#### [Task]
Could you repeat exactly the lines below, from the line containing "The width and height of the screenshot is (496, 282)." through the last one, both included, while leaving out any pictures?

#### [Available records]
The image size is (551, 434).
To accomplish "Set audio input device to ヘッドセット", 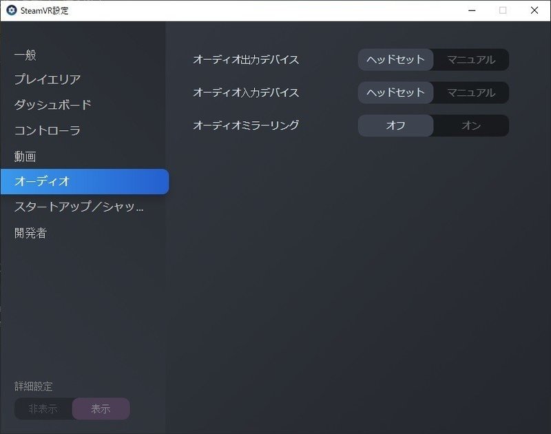I will coord(395,93).
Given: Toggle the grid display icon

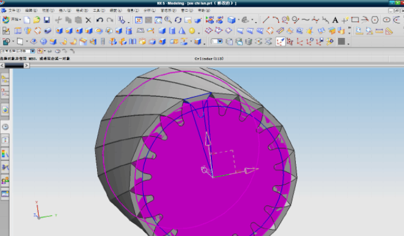Looking at the screenshot, I should (x=341, y=42).
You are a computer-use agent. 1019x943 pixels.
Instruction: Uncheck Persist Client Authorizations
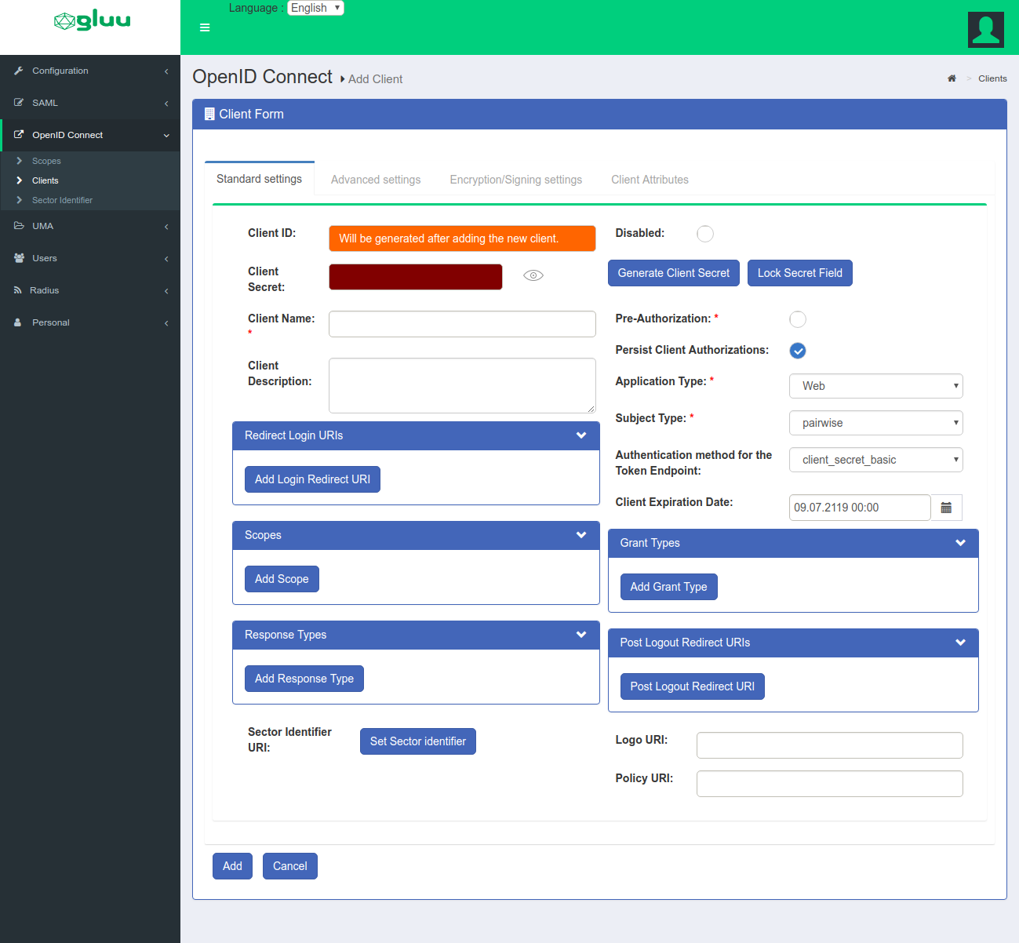click(797, 351)
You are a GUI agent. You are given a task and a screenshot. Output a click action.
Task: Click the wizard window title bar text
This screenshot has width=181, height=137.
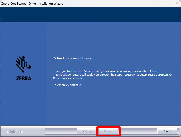32,4
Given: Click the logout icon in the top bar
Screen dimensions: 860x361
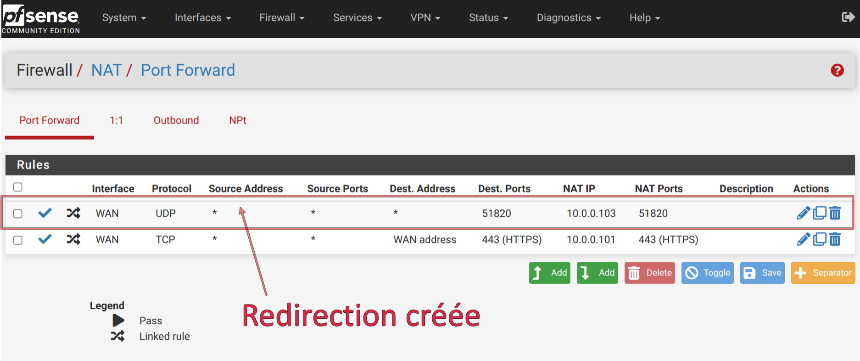Looking at the screenshot, I should click(x=848, y=17).
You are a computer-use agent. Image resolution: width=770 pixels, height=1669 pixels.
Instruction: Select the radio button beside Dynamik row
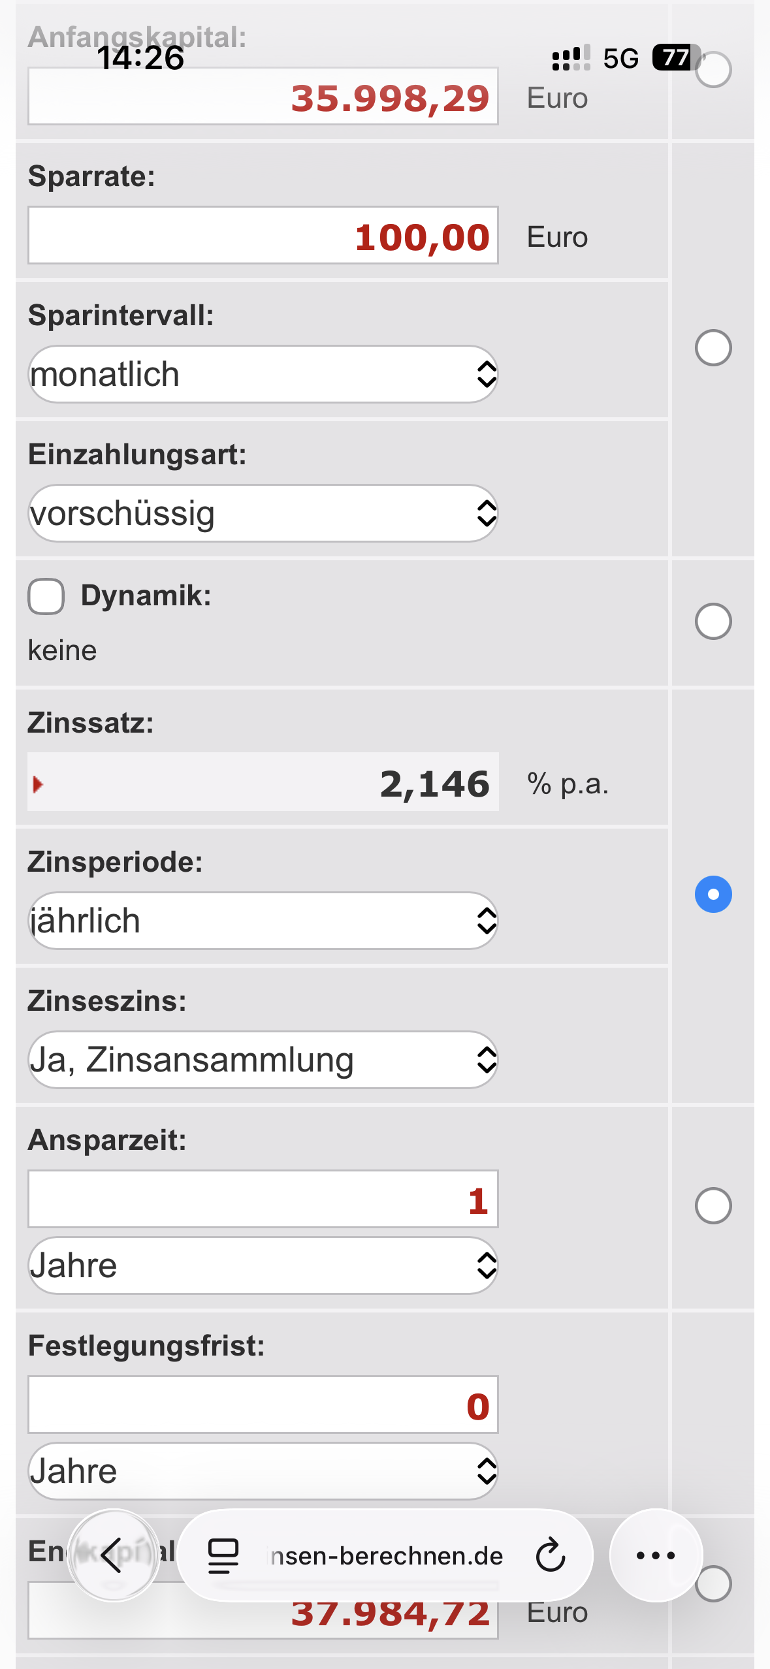point(713,621)
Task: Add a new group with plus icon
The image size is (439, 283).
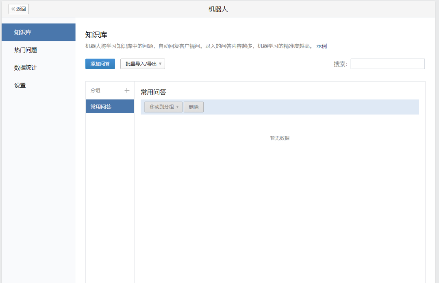Action: tap(127, 91)
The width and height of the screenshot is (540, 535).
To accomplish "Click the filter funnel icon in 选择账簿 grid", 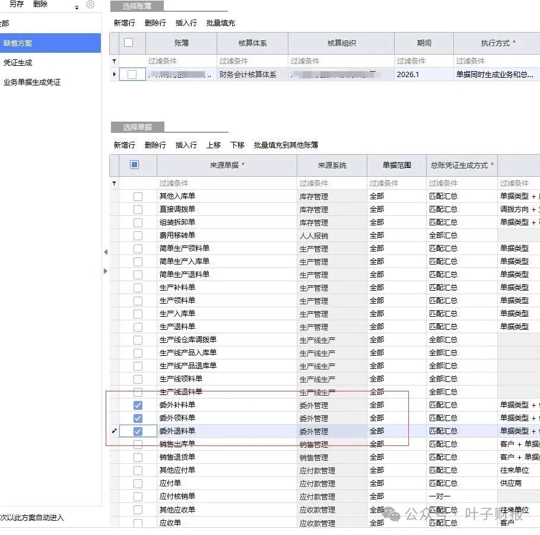I will pyautogui.click(x=115, y=61).
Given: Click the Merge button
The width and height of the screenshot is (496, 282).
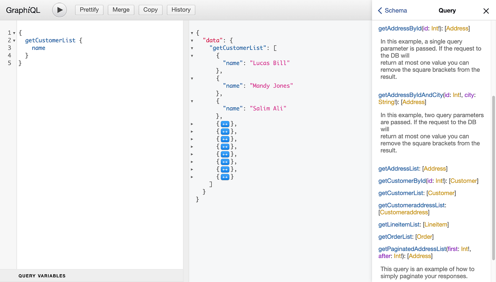Looking at the screenshot, I should [x=121, y=10].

#### [Task answer]
The width and height of the screenshot is (496, 282).
Looking at the screenshot, I should [x=121, y=10].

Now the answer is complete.